** Opening Data extract block **

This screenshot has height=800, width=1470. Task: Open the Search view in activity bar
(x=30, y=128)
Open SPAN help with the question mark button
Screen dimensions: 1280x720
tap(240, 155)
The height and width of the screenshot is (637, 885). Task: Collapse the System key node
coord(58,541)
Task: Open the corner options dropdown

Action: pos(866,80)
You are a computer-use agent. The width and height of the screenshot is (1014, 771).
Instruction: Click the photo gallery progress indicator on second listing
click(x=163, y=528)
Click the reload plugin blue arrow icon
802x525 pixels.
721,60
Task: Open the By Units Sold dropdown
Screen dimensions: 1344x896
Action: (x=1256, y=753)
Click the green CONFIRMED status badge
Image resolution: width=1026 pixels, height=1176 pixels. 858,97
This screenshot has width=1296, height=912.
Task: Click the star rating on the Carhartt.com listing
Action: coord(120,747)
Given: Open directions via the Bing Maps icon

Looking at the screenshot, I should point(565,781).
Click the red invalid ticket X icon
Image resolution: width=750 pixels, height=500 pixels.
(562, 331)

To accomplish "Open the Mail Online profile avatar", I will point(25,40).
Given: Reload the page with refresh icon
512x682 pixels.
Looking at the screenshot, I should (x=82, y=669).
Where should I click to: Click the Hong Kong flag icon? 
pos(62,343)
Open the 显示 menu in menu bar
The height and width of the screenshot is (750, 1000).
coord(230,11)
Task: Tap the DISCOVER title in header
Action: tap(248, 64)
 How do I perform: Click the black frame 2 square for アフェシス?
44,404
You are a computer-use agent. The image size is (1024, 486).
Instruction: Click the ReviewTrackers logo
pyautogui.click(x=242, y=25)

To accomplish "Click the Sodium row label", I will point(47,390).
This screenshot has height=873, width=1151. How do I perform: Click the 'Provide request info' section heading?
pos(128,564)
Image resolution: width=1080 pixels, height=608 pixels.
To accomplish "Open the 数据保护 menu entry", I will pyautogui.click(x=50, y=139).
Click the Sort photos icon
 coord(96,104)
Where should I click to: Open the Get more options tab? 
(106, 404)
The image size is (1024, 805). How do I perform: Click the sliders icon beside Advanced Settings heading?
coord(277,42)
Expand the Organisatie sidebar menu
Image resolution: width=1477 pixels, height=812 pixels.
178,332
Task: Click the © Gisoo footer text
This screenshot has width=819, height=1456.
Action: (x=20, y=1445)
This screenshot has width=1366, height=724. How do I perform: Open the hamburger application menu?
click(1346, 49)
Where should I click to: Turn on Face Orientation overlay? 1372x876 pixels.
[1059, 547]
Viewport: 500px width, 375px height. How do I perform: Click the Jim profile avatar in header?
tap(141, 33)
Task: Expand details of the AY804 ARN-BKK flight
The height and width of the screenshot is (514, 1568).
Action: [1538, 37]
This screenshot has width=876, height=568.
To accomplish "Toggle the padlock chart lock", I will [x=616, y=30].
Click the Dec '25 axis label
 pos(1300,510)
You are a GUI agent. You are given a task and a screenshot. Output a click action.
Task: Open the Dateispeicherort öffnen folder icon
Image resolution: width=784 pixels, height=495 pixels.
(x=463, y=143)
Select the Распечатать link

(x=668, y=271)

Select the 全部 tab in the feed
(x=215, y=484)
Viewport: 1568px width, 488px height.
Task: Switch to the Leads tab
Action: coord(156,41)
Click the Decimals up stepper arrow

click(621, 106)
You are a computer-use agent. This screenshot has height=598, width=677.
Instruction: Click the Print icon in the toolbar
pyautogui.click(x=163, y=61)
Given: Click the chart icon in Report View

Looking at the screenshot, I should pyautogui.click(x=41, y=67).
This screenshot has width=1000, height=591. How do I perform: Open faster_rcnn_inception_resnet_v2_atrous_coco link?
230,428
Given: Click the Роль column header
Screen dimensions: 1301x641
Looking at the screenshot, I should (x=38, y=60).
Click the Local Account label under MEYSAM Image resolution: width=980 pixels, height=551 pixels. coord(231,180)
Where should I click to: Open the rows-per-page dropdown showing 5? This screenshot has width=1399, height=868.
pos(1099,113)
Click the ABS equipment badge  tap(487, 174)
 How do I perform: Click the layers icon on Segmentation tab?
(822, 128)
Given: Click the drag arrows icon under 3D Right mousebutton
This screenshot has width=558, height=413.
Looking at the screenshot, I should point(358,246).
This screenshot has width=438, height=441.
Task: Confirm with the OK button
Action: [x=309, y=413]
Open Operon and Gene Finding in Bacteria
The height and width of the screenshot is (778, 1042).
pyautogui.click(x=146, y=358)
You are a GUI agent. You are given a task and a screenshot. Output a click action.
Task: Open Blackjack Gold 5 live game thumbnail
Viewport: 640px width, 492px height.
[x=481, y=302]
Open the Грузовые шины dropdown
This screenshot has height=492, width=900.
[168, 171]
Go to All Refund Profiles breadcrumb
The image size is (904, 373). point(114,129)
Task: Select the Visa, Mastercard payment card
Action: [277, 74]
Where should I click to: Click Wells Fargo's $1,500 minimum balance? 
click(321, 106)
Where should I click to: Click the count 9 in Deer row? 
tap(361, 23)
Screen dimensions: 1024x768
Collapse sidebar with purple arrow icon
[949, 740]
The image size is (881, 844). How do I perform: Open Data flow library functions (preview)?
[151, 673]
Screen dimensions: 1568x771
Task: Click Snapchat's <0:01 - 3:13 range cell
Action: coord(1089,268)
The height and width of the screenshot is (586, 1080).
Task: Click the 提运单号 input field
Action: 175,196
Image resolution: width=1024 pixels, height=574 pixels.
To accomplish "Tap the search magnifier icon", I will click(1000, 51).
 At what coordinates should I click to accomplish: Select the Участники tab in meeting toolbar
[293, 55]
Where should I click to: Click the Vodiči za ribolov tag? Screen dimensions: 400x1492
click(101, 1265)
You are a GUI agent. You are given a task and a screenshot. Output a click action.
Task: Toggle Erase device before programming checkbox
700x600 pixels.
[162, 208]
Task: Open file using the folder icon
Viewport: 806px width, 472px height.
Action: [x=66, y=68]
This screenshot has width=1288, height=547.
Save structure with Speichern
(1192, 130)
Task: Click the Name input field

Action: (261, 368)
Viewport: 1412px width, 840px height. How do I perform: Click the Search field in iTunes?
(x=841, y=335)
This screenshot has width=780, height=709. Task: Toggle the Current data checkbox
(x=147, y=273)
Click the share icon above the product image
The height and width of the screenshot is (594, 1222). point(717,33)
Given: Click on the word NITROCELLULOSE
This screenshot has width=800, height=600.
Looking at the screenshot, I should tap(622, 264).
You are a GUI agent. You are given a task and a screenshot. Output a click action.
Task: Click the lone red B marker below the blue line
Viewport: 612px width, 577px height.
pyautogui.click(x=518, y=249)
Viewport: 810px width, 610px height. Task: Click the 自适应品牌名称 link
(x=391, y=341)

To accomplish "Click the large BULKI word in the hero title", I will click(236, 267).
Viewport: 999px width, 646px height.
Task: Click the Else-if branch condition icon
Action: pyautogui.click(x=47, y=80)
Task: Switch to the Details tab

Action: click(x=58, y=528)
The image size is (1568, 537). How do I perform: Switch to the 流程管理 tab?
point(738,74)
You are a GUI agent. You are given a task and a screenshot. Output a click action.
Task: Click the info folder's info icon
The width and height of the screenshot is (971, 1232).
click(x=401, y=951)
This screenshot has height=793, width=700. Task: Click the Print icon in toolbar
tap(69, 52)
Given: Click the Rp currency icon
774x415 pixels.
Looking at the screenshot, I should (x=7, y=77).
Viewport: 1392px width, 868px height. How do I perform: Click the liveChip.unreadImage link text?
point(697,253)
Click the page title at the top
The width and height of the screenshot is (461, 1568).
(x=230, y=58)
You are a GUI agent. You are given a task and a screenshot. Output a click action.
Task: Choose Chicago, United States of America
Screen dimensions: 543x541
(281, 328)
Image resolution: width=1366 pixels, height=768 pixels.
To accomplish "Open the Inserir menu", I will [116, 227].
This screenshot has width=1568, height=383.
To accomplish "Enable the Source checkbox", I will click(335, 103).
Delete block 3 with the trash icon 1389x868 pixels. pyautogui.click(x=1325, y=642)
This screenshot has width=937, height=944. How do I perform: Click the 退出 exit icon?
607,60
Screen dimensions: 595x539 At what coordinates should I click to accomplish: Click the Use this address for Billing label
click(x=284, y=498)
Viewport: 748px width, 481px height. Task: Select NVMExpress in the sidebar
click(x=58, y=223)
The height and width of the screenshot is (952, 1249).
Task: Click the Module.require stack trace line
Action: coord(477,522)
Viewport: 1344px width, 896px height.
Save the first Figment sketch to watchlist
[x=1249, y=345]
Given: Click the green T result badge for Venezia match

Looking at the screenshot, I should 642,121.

** Closing Data extract block **

* Exercise instructions
Beginning with the very first line of the material, please return exactly each line down to and including the one with "Given: Reload the page with refresh icon".

* Exercise answer
This screenshot has height=800, width=1470. Task: Open the Search view in activity bar
(x=30, y=128)
Open SPAN help with the question mark button
Screen dimensions: 1280x720
tap(240, 155)
The height and width of the screenshot is (637, 885). Task: Collapse the System key node
coord(58,541)
Task: Open the corner options dropdown

Action: pos(866,80)
You are a computer-use agent. The width and height of the screenshot is (1014, 771).
Instruction: Click the photo gallery progress indicator on second listing
click(x=163, y=528)
Click the reload plugin blue arrow icon
802x525 pixels.
721,60
Task: Open the By Units Sold dropdown
Screen dimensions: 1344x896
Action: (x=1256, y=753)
Click the green CONFIRMED status badge
Image resolution: width=1026 pixels, height=1176 pixels. 858,97
This screenshot has width=1296, height=912.
Task: Click the star rating on the Carhartt.com listing
Action: coord(120,747)
Given: Open directions via the Bing Maps icon

Looking at the screenshot, I should point(565,781).
Click the red invalid ticket X icon
Image resolution: width=750 pixels, height=500 pixels.
(562, 331)

To accomplish "Open the Mail Online profile avatar", I will point(25,40).
Given: Reload the page with refresh icon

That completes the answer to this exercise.